I think Dreher himself might agree with you.  It’s easy to look at the Benedict option as a simple withdrawal from society; but I think Dreher’s point is that we need to focus on structures and relationships that are independent of society and not vulnerable to co-option by our enemies or to a broader societal collapse.  Dreher himself seems to acknowledge in his column (I haven’t read his book) that evangelization must remain a priority, and that the church will still need to be engaged aggressively on selected political issues—no longer for the purpose of shaping society, but simply to try to preserve a space wherein the newly strengthened church can function and grow in independence.  
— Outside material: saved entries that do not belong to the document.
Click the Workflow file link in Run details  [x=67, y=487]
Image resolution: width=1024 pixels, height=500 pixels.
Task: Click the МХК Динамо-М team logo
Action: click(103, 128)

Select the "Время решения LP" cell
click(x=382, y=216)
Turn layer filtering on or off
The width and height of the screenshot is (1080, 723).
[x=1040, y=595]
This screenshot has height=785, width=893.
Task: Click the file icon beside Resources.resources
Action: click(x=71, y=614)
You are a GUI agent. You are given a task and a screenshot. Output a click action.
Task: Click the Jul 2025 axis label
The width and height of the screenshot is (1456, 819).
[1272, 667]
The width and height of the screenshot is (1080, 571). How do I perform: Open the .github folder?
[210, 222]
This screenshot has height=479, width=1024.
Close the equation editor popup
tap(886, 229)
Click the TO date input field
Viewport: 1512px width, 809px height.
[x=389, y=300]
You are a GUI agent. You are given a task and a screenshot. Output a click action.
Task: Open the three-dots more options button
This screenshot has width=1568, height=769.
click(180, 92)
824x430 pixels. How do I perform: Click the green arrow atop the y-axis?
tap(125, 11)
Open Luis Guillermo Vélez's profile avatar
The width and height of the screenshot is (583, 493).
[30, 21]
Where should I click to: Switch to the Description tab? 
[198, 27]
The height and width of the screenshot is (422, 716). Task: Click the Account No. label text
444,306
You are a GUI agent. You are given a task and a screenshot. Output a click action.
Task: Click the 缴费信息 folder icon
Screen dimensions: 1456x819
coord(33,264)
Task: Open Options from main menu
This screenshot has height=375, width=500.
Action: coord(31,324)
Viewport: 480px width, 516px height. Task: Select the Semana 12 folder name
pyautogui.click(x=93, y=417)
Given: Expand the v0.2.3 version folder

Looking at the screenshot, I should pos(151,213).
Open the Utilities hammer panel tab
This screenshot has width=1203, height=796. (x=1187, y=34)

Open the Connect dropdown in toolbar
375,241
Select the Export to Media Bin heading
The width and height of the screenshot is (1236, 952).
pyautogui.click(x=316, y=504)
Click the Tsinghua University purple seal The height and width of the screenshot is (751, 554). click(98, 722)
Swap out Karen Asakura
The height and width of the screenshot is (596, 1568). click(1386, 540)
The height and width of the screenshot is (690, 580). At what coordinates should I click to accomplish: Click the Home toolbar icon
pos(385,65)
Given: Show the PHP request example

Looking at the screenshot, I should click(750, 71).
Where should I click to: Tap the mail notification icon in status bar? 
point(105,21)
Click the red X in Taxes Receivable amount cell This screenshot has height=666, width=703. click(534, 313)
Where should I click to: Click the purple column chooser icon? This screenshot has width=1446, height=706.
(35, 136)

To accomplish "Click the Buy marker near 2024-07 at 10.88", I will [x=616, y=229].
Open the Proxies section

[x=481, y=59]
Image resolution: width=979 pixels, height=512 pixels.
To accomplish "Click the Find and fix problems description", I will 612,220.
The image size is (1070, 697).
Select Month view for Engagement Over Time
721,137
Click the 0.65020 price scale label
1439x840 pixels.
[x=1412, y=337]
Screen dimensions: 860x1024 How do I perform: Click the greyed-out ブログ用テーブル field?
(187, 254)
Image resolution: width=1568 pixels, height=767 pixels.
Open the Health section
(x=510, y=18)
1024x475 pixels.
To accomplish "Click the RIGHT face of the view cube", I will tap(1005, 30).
When I was visiting the Middle East I met with a most interesting Jew in Jerusalem.  I talked with him about when and how the temple would be rebuilt in the Last-Days.  He said that there were some that would rebuild the temple beginning immediately.   But then he said that such thinking is not the "Jewish" way - rather the things of G-d are to be decided by G-d and not by man.  When G-d decides to build the temple it will happen and such things are foolish for man to think that they can cause or schedule such to take place.  He also said that some debate that one place or another is the exact place for the temple upon the temple mount.  Some think that the Mosque is in the way of the temple and other say the temple can be built without disturbing the Mosque - but he said that G-d does not think or do according to such methods.  That the Jews should be ready to do as G-d commands and not to rely on their expert opinions in the matter - it will be built when and where G-d decides to build it.

As often as I talk to many about religion - especially Traditional Christians - they do not seem to realize that the organization of G-d is not a democracy or a republic but rather a Kingdom and that G-d is the supreme Suzerain (King).  We live in such modern times - I do not think many realize and understand what a Kingdom is - and who is in charge.